Les artistes africains-américains et la ségrégation, une exposition au Musée du quai Branly-Jacques Chirac jusqu'au 15 janvier 2017.

"The Color Line" au musée du Quai Branly-Jacques Chirac jusqu'au 15 janvier 2017.
"The Color Line" au musée du Quai Branly-Jacques Chirac jusqu'au 15 janvier 2017.

Jusqu’à une époque relativement récente, le milieu des années 80 environ, les artistes «africains-américains», comme ils veulent désormais être appelés, furent victimes de la «Color Line», qui donne son titre à l’exposition.

Cette ligne de démarcation, symbolisant la discrimination dont sont victimes les populations noires aux Etats-Unis, a été dénoncée dès 1881 par le militant abolitionniste Frederick Douglass. Cette frontière invisible a longtemps maintenu les artistes noirs à la marge : leurs œuvres n’étaient ni achetées, ni exposées par les grands musées. Même si, des collectionneurs éclairés les avaient déjà repérés et si quelques chercheurs les avaient montrés dans les universités noires du pays.

Ce plafond de verre existe-t-il toujours ?

Heureusement, la situation a considérablement évolué. Le MET à New-York ou la National Gallery de Washington ont désormais ouverts leurs cimaises à la diversité. De nombreux artistes noirs américains contemporains, comme Mickalene Thomas ou David Hammons, ont même vu leur cote s’envoler sur le marché de l’art, toujours avide de nouveautés.

Mais le chemin vers la reconnaissance fut long, depuis les premières œuvres de l’esclave David Drake qui ouvrent l’exposition. Certains de ses pots en céramique, ornés d’inscriptions, constituaient à l’époque un véritable acte de résistance. De fait, la plupart des tableaux et sculptures présentés au fil du parcours entrent en résonnance avec les grandes luttes politiques menées au cours du siècle.
Le commissaire Daniel Soutif a fait, pendant quatre ans, un travail de recherche considérable, pour réunir des archives - affiches, livres, caricatures de presse… - qui éclairent ce contexte historique. Au total, il a rassemblé près de 600 œuvres et documents.

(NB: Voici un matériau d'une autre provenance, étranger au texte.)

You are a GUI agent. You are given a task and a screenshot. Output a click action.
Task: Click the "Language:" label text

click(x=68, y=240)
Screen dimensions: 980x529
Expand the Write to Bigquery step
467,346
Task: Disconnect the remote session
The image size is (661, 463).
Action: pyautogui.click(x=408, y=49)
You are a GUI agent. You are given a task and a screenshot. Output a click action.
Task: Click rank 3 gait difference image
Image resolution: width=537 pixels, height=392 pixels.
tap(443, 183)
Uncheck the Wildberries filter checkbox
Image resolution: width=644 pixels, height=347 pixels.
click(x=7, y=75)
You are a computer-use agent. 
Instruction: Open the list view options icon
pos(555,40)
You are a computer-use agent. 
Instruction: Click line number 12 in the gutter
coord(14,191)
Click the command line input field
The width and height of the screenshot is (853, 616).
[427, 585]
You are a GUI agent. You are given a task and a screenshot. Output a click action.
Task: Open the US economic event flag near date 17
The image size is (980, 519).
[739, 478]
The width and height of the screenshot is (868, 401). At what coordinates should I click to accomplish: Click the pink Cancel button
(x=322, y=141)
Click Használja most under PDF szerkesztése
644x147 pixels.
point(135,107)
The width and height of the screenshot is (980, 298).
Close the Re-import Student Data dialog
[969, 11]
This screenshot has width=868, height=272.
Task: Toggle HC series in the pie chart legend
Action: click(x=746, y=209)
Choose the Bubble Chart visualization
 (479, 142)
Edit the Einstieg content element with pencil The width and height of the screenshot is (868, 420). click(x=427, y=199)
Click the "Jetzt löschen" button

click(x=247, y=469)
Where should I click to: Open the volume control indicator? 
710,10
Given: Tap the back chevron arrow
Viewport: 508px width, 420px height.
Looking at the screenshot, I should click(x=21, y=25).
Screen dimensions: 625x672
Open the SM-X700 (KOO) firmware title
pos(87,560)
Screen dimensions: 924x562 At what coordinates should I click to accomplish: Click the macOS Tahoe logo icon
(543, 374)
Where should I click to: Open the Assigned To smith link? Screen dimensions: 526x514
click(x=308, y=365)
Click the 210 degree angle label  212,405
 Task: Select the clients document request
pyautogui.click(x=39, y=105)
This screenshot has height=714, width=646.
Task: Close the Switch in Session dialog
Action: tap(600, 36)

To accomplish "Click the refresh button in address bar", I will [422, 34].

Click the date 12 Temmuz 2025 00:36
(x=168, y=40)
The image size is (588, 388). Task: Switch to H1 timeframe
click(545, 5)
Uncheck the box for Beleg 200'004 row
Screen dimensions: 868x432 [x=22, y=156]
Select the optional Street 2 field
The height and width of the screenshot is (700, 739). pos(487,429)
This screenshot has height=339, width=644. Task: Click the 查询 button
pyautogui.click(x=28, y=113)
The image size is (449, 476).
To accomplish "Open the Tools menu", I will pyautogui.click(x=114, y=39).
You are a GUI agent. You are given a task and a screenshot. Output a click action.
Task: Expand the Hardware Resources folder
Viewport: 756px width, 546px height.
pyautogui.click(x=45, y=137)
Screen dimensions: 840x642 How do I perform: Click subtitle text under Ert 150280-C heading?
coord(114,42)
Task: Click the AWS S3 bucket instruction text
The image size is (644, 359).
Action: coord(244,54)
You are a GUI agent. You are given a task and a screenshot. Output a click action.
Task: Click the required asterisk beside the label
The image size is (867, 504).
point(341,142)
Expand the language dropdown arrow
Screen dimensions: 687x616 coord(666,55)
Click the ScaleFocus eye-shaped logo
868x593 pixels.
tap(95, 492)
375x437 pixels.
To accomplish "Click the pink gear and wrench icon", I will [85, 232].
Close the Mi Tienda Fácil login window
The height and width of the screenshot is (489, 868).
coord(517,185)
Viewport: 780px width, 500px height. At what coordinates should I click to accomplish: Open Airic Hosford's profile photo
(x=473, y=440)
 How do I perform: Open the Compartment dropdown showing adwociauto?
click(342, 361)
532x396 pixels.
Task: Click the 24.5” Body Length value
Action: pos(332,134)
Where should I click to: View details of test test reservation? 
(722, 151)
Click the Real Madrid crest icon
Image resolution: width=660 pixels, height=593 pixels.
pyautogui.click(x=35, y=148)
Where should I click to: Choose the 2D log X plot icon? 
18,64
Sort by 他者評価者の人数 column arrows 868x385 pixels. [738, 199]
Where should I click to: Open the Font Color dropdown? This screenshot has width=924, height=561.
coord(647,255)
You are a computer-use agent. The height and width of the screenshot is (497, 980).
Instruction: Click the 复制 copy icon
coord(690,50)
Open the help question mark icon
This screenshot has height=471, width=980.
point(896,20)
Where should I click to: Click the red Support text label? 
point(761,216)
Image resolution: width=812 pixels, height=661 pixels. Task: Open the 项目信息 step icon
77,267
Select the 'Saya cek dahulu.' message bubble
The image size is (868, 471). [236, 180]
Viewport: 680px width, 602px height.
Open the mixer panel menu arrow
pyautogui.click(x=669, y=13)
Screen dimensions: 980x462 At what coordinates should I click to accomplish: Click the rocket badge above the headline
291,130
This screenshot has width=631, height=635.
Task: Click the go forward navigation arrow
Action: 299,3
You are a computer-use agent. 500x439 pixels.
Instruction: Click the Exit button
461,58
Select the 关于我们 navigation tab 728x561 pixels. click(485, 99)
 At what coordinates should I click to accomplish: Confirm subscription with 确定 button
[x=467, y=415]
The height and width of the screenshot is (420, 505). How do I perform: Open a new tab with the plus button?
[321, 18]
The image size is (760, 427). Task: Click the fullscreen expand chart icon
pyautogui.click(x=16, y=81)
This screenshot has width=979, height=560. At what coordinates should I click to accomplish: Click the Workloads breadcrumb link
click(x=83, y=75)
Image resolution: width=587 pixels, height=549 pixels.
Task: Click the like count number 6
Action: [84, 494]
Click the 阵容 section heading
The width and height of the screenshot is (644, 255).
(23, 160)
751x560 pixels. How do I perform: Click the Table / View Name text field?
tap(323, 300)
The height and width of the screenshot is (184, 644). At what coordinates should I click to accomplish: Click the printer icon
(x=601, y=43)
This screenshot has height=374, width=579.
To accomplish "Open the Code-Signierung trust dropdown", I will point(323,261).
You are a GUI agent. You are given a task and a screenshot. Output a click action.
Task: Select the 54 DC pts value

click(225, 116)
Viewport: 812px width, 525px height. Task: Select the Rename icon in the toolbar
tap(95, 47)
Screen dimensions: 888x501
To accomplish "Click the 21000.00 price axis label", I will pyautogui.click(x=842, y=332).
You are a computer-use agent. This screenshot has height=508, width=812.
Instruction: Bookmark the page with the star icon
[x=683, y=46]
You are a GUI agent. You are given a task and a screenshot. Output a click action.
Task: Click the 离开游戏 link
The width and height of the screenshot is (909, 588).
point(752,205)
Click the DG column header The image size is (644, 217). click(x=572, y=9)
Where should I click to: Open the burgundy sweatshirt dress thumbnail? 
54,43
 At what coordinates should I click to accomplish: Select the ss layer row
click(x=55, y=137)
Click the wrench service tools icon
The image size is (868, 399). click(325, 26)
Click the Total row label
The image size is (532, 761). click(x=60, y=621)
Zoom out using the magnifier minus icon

L’exposition permet de découvrir des artistes souvent méconnus…

Certains artistes avaient connu leur heure de gloire, comme le pionnier Henry Ossawa Tanner, dont trois tableaux religieux avaient été acquis par l’Etat français dès la fin du XIXème siècle. Venu de Philadelphie, il a réalisé la majeure partie de sa carrière à Paris. «En France, disait-il, un homme noir pouvait peindre ce qu’il voulait, il n’était pas cantonné à être un artiste noir».

Son succès international ouvrit la voie dans les années 20 à ce qu’on appellera l’«Harlem Renaissance», une période extraordinairement féconde sur le plan culturel qui réunira des écrivains, des peintres, des musiciens... Parmi ces «New Negroes» comme le philosophe Alain Locke les appela, on trouve des artistes majeurs comme Aaron Douglas, dont les toiles réhaussées de cercles concentriques en dégradés semblent vibrer au son du jazz ou du gospel.

C’est d’Harlem aussi que viendra Jacob Lawrence, auteur d’une impressionnante série de petites toiles qui racontent la grande migration des populations noires du Sud après la crise de 29. Ou encore Romare Bearden dont les collages traduisent la vitalité du quartier dans les années 70. On voudrait tous les citer, ces artistes, tour à tour drôles ou émouvants… alors, courez vite voir l’exposition du musée du Quai Branly-Jacques Chirac. Elle dure jusqu’au 15 janvier.